▶ _EXERCISE INPUTS_
-------------------------

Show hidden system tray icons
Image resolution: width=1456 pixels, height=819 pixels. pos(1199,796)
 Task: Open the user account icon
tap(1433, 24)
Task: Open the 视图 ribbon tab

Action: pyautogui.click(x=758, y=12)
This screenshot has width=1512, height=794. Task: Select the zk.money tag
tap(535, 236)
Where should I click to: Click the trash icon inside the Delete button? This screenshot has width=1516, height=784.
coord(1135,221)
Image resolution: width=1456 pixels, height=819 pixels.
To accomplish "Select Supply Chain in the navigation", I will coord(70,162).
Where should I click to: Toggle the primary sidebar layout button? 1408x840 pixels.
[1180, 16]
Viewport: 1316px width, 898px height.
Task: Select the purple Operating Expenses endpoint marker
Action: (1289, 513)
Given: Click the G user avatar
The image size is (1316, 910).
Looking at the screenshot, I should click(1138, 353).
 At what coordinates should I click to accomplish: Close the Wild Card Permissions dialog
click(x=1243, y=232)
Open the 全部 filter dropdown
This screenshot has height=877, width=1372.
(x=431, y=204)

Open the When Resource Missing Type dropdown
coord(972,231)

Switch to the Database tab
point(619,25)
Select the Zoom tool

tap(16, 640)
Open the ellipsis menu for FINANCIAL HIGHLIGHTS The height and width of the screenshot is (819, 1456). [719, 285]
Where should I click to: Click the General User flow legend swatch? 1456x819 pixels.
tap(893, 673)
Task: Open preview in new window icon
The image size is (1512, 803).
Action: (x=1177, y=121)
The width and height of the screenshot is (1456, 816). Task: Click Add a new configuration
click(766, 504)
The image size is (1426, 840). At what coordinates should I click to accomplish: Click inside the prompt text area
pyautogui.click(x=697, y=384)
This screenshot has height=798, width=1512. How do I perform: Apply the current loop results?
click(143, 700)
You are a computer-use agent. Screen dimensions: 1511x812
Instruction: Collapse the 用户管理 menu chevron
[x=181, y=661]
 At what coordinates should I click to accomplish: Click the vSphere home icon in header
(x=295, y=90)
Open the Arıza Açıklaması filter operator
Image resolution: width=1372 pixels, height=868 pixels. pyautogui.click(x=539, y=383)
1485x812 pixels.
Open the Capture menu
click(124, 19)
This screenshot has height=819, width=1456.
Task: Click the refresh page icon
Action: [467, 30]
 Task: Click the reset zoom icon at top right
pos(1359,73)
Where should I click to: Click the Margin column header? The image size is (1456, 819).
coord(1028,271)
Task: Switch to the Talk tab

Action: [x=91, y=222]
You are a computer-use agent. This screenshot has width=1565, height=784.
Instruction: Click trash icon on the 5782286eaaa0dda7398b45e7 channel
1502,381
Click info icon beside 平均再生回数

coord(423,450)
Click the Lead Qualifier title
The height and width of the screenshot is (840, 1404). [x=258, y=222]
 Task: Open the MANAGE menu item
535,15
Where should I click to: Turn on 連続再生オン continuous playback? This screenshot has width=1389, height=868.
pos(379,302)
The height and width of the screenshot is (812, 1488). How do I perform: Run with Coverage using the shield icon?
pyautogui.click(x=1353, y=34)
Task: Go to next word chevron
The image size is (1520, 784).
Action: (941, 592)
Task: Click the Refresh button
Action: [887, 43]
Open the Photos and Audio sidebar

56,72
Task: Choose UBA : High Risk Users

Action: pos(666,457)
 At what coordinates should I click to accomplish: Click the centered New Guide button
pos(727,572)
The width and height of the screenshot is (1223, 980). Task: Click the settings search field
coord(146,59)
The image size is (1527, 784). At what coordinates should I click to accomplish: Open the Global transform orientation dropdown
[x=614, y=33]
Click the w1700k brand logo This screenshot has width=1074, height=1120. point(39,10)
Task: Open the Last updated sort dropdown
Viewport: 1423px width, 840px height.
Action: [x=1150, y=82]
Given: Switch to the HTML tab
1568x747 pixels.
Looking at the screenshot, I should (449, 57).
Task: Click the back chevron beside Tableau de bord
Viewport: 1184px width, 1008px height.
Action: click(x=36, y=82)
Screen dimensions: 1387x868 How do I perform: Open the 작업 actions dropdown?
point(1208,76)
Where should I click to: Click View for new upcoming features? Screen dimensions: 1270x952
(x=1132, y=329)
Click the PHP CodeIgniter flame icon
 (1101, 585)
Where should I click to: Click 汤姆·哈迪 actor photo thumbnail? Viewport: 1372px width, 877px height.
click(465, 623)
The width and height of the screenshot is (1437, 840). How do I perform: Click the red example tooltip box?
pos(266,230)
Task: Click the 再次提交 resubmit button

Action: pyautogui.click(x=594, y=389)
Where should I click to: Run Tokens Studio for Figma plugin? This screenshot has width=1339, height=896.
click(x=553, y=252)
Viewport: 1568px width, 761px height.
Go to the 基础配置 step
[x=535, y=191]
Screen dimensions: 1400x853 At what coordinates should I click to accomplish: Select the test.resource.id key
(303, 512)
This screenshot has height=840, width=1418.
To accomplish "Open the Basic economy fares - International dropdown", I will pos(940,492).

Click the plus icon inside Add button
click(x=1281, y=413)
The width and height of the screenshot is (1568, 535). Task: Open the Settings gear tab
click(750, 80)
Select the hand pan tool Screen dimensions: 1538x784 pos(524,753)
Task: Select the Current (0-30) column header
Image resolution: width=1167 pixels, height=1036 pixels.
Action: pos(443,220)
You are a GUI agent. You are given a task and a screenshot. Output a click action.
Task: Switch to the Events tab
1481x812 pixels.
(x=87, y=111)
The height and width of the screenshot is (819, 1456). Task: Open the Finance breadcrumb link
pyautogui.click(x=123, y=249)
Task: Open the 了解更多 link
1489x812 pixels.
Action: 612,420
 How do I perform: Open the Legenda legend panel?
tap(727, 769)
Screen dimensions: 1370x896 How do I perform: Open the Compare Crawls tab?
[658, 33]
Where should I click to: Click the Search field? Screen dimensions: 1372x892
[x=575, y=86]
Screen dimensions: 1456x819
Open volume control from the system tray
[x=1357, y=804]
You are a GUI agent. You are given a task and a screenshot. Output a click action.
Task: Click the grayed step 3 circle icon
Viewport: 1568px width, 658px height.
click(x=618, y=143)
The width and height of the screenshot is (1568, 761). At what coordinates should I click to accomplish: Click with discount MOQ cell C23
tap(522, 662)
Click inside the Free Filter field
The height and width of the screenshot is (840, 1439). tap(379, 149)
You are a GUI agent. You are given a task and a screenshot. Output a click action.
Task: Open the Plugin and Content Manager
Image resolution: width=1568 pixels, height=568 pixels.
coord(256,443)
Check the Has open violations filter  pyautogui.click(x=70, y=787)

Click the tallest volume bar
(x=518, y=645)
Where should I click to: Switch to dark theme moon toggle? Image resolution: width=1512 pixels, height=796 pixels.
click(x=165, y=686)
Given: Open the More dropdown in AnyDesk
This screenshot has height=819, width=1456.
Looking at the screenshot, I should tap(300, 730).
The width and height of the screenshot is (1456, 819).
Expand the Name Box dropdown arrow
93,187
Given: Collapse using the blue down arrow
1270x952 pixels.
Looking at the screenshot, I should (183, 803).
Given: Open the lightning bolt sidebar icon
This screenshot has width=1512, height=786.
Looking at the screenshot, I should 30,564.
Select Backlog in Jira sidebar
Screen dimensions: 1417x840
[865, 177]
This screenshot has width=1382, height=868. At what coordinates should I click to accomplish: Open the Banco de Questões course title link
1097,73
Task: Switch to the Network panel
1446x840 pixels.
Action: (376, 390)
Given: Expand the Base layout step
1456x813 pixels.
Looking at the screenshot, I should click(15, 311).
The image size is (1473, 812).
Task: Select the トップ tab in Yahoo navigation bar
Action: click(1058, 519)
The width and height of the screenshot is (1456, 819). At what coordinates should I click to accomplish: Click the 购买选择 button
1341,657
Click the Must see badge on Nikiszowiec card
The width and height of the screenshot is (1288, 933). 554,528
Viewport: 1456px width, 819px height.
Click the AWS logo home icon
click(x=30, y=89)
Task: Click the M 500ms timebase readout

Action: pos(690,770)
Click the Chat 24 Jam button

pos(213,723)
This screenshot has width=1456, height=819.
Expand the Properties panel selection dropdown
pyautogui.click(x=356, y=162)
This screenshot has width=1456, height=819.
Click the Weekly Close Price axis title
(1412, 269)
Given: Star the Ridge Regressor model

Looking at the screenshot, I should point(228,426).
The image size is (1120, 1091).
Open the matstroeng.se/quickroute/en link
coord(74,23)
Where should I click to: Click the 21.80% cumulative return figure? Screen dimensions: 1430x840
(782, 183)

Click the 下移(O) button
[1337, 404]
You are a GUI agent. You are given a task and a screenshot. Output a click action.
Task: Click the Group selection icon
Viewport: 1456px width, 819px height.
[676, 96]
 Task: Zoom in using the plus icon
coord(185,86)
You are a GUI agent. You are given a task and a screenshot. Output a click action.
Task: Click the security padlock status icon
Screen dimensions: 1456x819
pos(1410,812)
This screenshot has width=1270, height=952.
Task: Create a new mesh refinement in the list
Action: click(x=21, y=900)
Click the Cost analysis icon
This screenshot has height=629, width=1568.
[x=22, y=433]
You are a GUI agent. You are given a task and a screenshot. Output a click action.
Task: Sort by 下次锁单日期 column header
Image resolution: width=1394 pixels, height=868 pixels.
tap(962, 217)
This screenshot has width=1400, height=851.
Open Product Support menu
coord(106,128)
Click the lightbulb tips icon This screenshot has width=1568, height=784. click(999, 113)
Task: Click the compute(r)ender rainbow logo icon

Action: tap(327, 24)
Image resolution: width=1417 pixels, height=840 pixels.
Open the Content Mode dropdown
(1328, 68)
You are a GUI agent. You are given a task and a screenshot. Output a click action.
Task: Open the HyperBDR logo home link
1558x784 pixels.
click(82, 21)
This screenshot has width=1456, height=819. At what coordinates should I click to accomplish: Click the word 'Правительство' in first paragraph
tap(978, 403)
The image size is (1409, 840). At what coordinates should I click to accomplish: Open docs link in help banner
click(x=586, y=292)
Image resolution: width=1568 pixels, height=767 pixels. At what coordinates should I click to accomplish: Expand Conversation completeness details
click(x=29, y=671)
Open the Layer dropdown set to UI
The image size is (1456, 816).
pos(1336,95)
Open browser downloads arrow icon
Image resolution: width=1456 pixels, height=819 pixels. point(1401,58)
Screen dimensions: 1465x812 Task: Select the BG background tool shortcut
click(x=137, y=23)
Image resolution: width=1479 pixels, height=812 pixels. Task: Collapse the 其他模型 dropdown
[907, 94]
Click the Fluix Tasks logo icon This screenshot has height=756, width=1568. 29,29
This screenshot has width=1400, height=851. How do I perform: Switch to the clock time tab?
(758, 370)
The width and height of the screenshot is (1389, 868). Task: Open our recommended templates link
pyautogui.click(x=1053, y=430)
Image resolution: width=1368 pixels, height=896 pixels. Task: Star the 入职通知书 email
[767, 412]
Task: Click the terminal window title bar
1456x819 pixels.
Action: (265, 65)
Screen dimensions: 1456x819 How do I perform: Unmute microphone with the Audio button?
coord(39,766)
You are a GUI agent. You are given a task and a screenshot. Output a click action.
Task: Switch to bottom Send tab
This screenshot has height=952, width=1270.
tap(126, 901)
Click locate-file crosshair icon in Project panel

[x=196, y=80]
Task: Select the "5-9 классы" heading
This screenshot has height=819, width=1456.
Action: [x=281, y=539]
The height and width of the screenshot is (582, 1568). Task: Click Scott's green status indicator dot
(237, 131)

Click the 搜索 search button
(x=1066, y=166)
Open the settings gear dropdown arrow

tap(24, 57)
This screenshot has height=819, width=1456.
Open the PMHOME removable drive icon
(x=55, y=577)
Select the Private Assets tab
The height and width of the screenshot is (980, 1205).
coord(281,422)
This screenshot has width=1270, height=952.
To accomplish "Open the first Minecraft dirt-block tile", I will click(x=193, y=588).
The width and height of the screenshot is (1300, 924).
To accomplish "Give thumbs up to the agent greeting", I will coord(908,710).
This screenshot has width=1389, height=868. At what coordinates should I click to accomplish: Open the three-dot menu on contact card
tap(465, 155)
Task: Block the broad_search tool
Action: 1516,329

-------------------------

▶ _EXERCISE PROMPT_
Extract exactly and only the lines above from the line containing "Task: Click the back" through the line containing "Select the hand", both end lines included.

▶ _PROBLEM SOLUTION_
Task: Click the back chevron beside Tableau de bord
Viewport: 1184px width, 1008px height.
Action: click(x=36, y=82)
Screen dimensions: 1387x868 How do I perform: Open the 작업 actions dropdown?
point(1208,76)
Where should I click to: Click View for new upcoming features? Screen dimensions: 1270x952
(x=1132, y=329)
Click the PHP CodeIgniter flame icon
 (1101, 585)
Where should I click to: Click 汤姆·哈迪 actor photo thumbnail? Viewport: 1372px width, 877px height.
click(465, 623)
The width and height of the screenshot is (1437, 840). How do I perform: Click the red example tooltip box?
pos(266,230)
Task: Click the 再次提交 resubmit button

Action: pyautogui.click(x=594, y=389)
Where should I click to: Run Tokens Studio for Figma plugin? This screenshot has width=1339, height=896.
click(x=553, y=252)
Viewport: 1568px width, 761px height.
Go to the 基础配置 step
[x=535, y=191]
Screen dimensions: 1400x853 At what coordinates should I click to accomplish: Select the test.resource.id key
(303, 512)
This screenshot has height=840, width=1418.
To accomplish "Open the Basic economy fares - International dropdown", I will pos(940,492).

Click the plus icon inside Add button
click(x=1281, y=413)
The width and height of the screenshot is (1568, 535). Task: Open the Settings gear tab
click(750, 80)
Select the hand pan tool Screen dimensions: 1538x784 pos(524,753)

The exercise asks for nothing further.